I went out and I looked up at the trees in the Marquês square, I’d never seen them so bare, all I could see were skeletal limbs and the silhouettes of resting pigeons. Usually, you can’t see a sky so blue because of the summer growth but it’s still winter and the trees haven’t been fooled into budding yet. That’s not true of some of the smaller trees though that are already in explosive bloom. Today at the centre of the front room, two flies were circling, a signal that tells of lighter days and the drumbeat of spring on the horizon. Today is the last day of January and a shift so early towards a change isn’t a guarantee of continuous dry skies. This time last year it rained for weeks in January and February, this year it hasn’t. I walked past the park benches, there was a lad in a baseball cap looking at his phone, some canoodling teenagers and older men chatting. I wasn’t going anywhere in particular, I’d dropped off the recycling and as usual, wondered why people can’t put the right item in the right bin. I walked to the fountain and made the obligatory stop to look into the spouting jets as if somewhere in the shallow murky waters there may be answers to eternal questions. I quickly moved on when I heard no voices and not yet ready to be inside I wandered towards the psychedelic psupermarket to give the light a chance to dim.
On the narrow sidewalk, I waited for a woman to push her pram past me but she didn’t seem to notice that I had waited.
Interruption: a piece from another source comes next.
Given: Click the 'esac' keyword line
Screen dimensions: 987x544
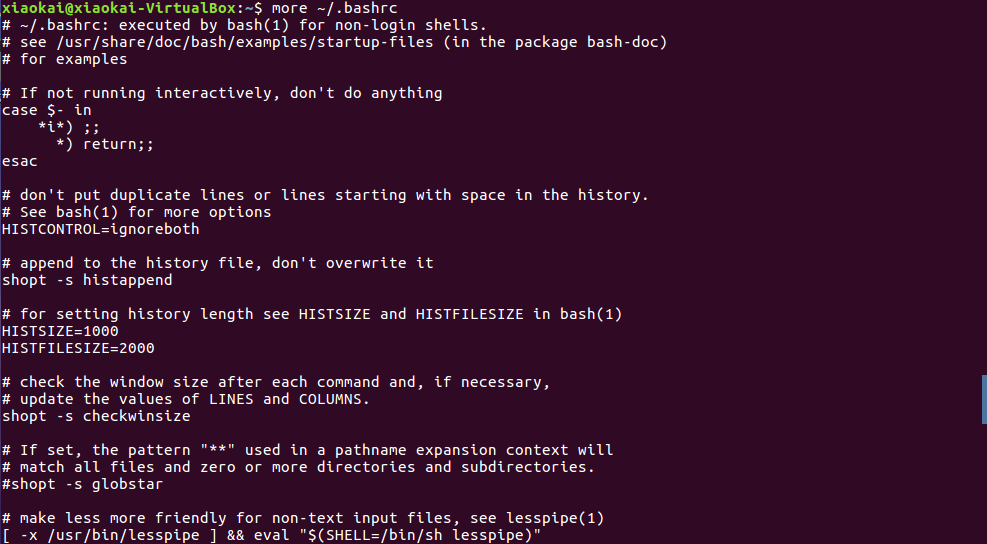Looking at the screenshot, I should [20, 161].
It just made me aware of how unaware some people are of their surroundings. On the train the other day the teenage girls were getting on the train, talking on the phones, not allowing the people to get off. I suppose you notice these things as you get older – litter, cars that drive too fast. The other day on the way back from psychedelic psupermarket two I was walking up the cobbled narrow road that has cars parked on one side always inhabited by various cats on the prowl. A car came up the road so fast that I stopped to consider its trajectory and imagined the animals scattering in fear and was scared for any distracted humans wandering into the road. I noticed that one of his backlights was out. I wonder if these people wonder why they find themselves in bad situations. That carelessness, reckless abandon must only lead to bad situations or am I just in my mid-sixties?
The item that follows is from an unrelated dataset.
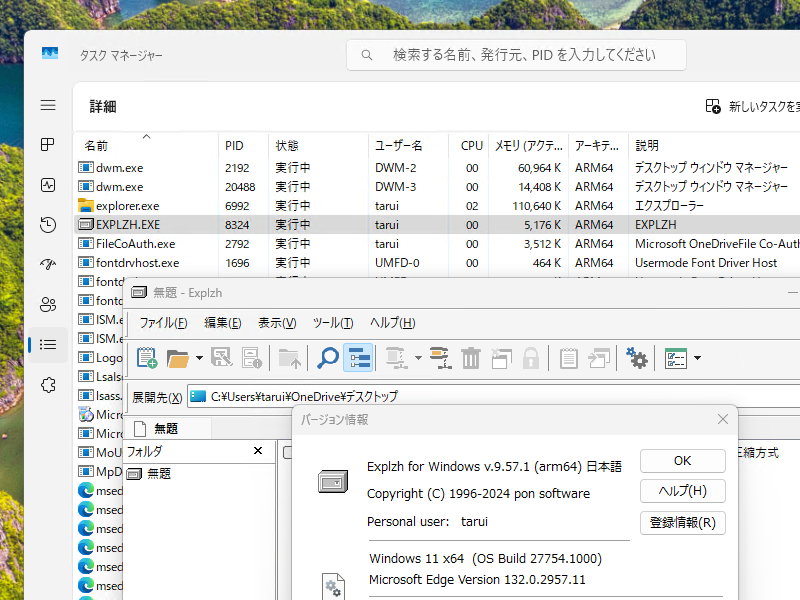Click the padlock encryption icon
The height and width of the screenshot is (600, 800).
click(532, 358)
I try to stay out of politics these days as all it does is cause confrontation, exchanging insults, shouting matches and two sides with differing opinions rarely changing their stance. I leave it to better talkers, brighter people than me. I’ll stick to what I’m good at, arpeggios. The snap election in Portugal yesterday returned the standing prime minister and that seemed to be a decent result. D/Dsus 4 is also a decent result.
Late yesterday we watched Episode 4 of David Attenborough’s The Green Planet. You never think of plants as creatures with ingenuity, trickery and a symbiotic relationship with other lifeforms or a brotherly relationship with their species that helps them survive. It’s an eye-opening documentary filled with unbelievable revelations and dazzling cinematography. It makes me want to go back and see all the documentaries that David Attenborough has done through the years. What a contribution he has made to knowledge and wonder, to understanding the natural world and piping it all into our front rooms via the BBC to captivate us with incredible stories, beautiful colours and impossible beasts.
Music today has been the latest album by Lindsey Buckingham (2021). It’s mostly written by him, there’s one co-write with Medicine’s Brad Laner and Jordon Zadorozny, one song written by Michael Merchant for the Pozo-Seco Singers recorded originally in 1965, released in 1966, but who is Michael Merchant? Buckingham recorded it, programmed it, engineered it, mixed it (with help from Mark Needham), sang it, and played all the instruments. It’s classic Lindsey, his voice, his songs, his great guitar playing. If you like this, you’ll love Gift Of Screws (2008) and Seeds We Sow (2011).